• Extract
------------
Bacteriophages, or viruses that kill bacteria, could potentially help fight tuberculosis, an infectious disease that kills more than a million people every year. Radboudumc, in an international collaboration with South African and US research institutes, is studying how bacteriophages can be used to fight tuberculosis, Radboudumc said in a press release.
Why you need to know this:
Globally, many people still die of tuberculosis. New treatment methods could bring this number down dramatically.
Tuberculosis is an infectious disease caused by Mycobacterium tuberculosis. The disease claims more than a million lives annually, especially in Africa. It is a difficult disease to treat: regular antibiotic treatment of tuberculosis takes six months, in addition there is a multi-resistant tuberculosis variant, which does not respond to the most commonly used types of antibiotics. Treatment can then take more than a year.
The Nijmegen-based Radboudumc is now uniting with research institute TASK (South Africa), the University of Pittsburgh and the Seattle Children’s Research Institute (both from the US) in the Phages4TB project, for innovative research into new treatments for tuberculosis. For this, TASK receives a grant from the Bill and Melinda Gates Foundation, part of which is made available for research within the Radboudumc. In this research, researchers at these institutes are exploiting the potential of mycobacteriophages, viruses that specifically target mycobacteria such as tuberculosis bacteria.
Difference between antibiotics and bacteriophages
Bacteriophages (or phages) are viruses that can infect and kill bacteria. Treatment with bacteriophages was widely used before antibiotics were available. An important distinction between the two treatments is that antibiotics target several bacterial species at once, while bacteriophages are only active against one particular strain of bacteria. Bacteriophages can be a solution when antibiotics fail, but a drawback is that they cannot be used quickly against infections. This is because researchers must first detect the pathogenic bacteria, only then can they look for matching phages. Antibiotics are easier to deploy because of their broader activity, so for a long time phages received less attention. In recent years, there has been renewed interest in phage therapy, fuelled by increasing antibiotic resistance worldwide.
------------
Saved entries:
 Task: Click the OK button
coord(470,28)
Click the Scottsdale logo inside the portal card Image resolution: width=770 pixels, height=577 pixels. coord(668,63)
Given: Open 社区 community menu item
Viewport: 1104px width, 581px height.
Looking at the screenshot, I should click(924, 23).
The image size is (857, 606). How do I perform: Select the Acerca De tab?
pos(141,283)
------------
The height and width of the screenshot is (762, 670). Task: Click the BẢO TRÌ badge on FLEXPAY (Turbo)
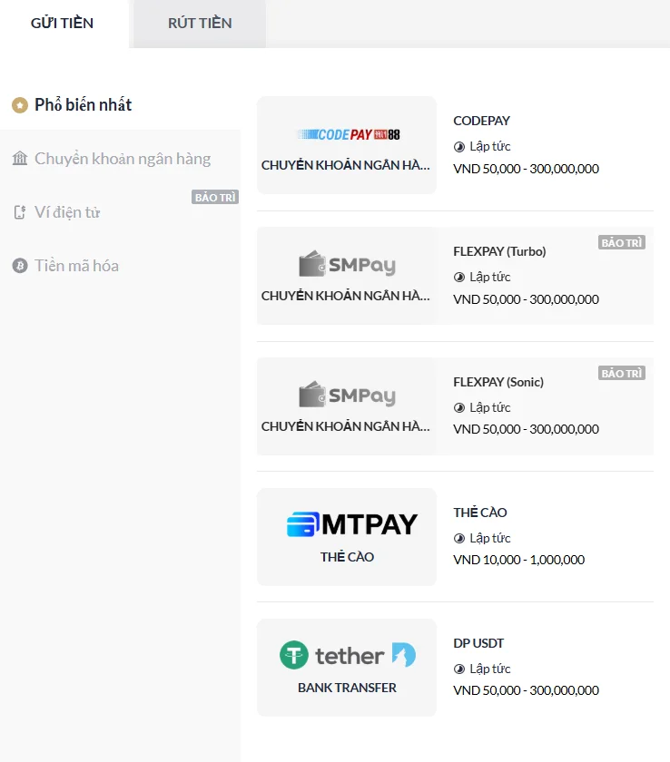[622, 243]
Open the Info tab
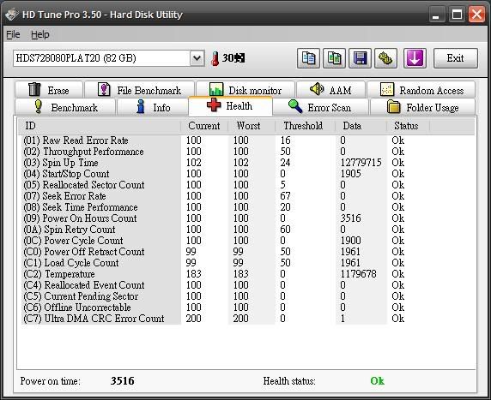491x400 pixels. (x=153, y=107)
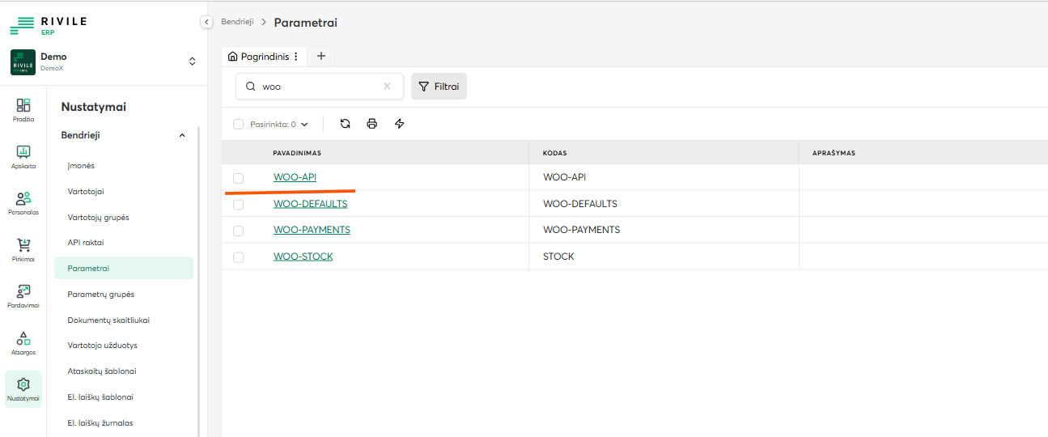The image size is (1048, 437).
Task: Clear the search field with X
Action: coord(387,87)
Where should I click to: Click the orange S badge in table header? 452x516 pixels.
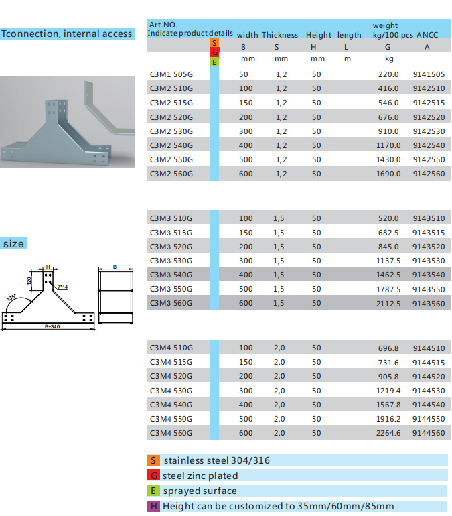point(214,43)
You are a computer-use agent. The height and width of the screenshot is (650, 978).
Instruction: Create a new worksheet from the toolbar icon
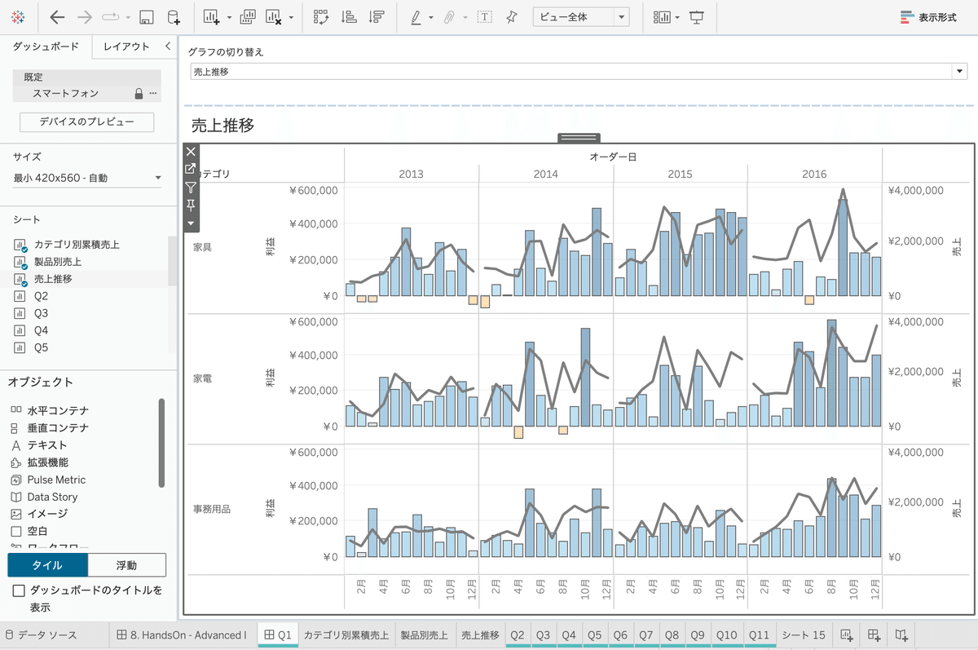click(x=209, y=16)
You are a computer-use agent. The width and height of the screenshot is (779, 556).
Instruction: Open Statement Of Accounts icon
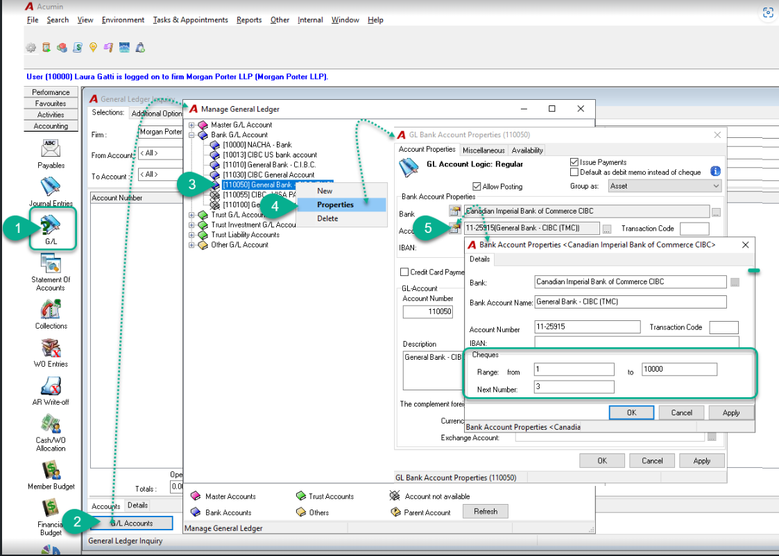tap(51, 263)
------------
• Activity
Answer these questions from the tuberculosis article:
(a) How long does regular antibiotic treatment of tuberculosis take?
(b) What is the name of the project that Radboudumc has joined?
(c) What has fueled the renewed interest in phage therapy in recent years?
Work from the tuberculosis article only.

• Solution
(a) Six months.
(b) Phages4TB.
(c) Increasing antibiotic resistance worldwide.